Unnamed: 0,area,price
0,0,0
1,1,1
2,2,2
3,3,3
4,4,4


The above dataset will be our training set. **size** is the input variable. Input variables also referred to as
features, predictors or independent variables. **price** is our output or target
variable.

The essence of machine learning is to find a model that **maps** input variables to target variables.
Let $X$ denote the input variable space and $Y$ denote the output variable spaces, then the point of
machine learning is to find a function $h:X \mapsto Y$ such that $h(x)$ is a good predictor
for the corresponding value of y.
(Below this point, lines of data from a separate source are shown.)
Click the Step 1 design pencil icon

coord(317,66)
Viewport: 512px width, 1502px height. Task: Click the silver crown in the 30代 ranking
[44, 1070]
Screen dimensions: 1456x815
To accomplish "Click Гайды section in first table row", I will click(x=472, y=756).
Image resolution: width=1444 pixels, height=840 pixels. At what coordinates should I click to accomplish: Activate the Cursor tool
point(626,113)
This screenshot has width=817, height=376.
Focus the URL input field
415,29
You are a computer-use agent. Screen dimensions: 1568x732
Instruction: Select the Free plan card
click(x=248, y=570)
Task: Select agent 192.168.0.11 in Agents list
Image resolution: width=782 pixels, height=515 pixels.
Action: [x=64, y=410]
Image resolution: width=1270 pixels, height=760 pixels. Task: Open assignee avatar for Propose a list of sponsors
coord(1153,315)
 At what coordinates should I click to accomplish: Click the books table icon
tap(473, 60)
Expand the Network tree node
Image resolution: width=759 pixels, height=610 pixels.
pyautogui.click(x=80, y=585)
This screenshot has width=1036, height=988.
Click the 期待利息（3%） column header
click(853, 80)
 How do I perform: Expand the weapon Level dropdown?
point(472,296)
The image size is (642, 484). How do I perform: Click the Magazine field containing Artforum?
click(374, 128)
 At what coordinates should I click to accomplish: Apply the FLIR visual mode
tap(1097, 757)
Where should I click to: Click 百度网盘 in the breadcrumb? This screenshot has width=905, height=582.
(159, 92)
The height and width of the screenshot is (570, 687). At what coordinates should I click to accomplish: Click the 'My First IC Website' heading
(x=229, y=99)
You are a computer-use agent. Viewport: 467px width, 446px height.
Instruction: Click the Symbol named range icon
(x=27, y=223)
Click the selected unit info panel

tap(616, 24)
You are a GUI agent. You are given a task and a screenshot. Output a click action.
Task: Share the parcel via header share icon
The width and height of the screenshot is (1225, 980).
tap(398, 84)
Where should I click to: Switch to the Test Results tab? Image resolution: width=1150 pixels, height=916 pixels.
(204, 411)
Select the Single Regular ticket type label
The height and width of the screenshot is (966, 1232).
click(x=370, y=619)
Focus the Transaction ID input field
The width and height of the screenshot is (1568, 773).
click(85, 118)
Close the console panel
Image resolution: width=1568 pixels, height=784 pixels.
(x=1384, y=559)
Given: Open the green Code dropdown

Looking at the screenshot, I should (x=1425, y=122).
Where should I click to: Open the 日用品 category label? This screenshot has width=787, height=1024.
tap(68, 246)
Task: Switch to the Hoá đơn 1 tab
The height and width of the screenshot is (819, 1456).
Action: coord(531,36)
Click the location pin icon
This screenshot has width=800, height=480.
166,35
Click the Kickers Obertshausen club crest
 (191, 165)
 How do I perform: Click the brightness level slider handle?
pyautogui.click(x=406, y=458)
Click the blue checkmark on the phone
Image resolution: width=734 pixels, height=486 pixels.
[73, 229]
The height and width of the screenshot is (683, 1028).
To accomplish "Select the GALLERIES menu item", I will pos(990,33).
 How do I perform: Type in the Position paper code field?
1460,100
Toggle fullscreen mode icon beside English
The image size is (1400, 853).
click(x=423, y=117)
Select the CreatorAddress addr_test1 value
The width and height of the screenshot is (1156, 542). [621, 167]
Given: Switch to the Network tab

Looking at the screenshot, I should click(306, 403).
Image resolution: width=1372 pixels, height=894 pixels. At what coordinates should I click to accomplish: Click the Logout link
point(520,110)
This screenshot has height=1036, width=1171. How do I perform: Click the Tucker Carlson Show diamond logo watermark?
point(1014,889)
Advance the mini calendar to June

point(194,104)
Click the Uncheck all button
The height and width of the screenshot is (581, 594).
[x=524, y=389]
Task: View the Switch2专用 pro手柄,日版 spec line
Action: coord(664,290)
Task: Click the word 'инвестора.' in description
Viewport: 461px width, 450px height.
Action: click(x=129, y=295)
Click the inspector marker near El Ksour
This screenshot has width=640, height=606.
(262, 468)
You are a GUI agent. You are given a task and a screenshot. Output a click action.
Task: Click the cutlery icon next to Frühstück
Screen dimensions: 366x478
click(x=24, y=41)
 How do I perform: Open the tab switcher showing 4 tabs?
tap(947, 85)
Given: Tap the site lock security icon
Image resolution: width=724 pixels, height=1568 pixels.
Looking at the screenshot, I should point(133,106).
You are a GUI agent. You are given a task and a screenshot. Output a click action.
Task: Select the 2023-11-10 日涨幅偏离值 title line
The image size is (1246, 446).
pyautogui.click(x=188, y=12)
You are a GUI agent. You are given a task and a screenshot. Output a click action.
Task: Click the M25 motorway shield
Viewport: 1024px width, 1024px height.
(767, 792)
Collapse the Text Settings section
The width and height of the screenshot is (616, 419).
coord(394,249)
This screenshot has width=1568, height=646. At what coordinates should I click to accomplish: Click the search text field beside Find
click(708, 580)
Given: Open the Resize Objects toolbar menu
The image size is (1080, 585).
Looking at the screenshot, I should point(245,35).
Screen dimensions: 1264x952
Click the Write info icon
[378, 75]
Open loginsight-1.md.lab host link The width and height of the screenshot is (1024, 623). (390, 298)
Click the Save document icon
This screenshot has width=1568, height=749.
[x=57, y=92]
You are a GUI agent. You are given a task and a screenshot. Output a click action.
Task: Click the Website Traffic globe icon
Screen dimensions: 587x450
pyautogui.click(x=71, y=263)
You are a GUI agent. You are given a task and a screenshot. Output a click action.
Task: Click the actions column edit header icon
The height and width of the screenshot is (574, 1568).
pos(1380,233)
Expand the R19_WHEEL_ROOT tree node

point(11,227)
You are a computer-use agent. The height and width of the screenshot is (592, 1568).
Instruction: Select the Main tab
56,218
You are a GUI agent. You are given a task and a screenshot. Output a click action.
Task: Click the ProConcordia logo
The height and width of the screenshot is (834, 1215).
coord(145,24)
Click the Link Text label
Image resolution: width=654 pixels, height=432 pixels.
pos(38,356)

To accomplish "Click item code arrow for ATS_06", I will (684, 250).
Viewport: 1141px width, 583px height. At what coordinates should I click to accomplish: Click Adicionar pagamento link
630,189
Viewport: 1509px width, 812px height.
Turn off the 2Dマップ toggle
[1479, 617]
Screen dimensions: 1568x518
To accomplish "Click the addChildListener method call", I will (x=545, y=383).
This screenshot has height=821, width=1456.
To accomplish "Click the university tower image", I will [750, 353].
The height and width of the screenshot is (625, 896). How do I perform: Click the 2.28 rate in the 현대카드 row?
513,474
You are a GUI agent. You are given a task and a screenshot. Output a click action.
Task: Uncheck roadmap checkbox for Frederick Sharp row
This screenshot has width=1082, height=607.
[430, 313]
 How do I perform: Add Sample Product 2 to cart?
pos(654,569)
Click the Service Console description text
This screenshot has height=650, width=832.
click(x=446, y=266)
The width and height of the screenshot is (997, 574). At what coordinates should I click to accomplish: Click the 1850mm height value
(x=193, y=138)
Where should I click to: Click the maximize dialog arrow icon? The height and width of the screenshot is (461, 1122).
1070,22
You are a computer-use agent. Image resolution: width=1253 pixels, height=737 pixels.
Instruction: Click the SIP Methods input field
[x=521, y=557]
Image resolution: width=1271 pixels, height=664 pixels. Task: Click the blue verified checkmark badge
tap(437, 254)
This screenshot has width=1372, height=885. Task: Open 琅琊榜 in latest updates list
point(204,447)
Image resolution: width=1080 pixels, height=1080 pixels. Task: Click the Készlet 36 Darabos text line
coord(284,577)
This function $h$ is called a **hypothesis**


Plotting our training set

In [54]:
plt.scatter(df.area, df.price)
plt.title('House Prices')
plt.xlabel('Area')
plt.ylabel('Price')
plt.show()

Canvas(toolbar=Toolbar(toolitems=[('Home', 'Reset original view', 'home', 'home'), ('Back', 'Back to previous …

In this case, we can approximate $h$ as a linear function which means that it is a
straight line when plotted.

For purposes of simplicity let's define $h(x)$  as $h(x) = \theta x_1$

$\theta$ parameterizes $h$. The task now is to find $\theta$ such that we get a prediction value
closest to the real price value.

We can express the hypothesis function in Python as below

In [55]:
def hypothesis(theta, x):
    return theta * x


## Cost Function
The **cost function** measures how close our prediction is to the real value. It is defined as

$J(\theta)=\frac{1}{2m}\sum(h(x_i)-y_i)^2$ where $h(x_i)$ is the prediction for the ith entry in our training set.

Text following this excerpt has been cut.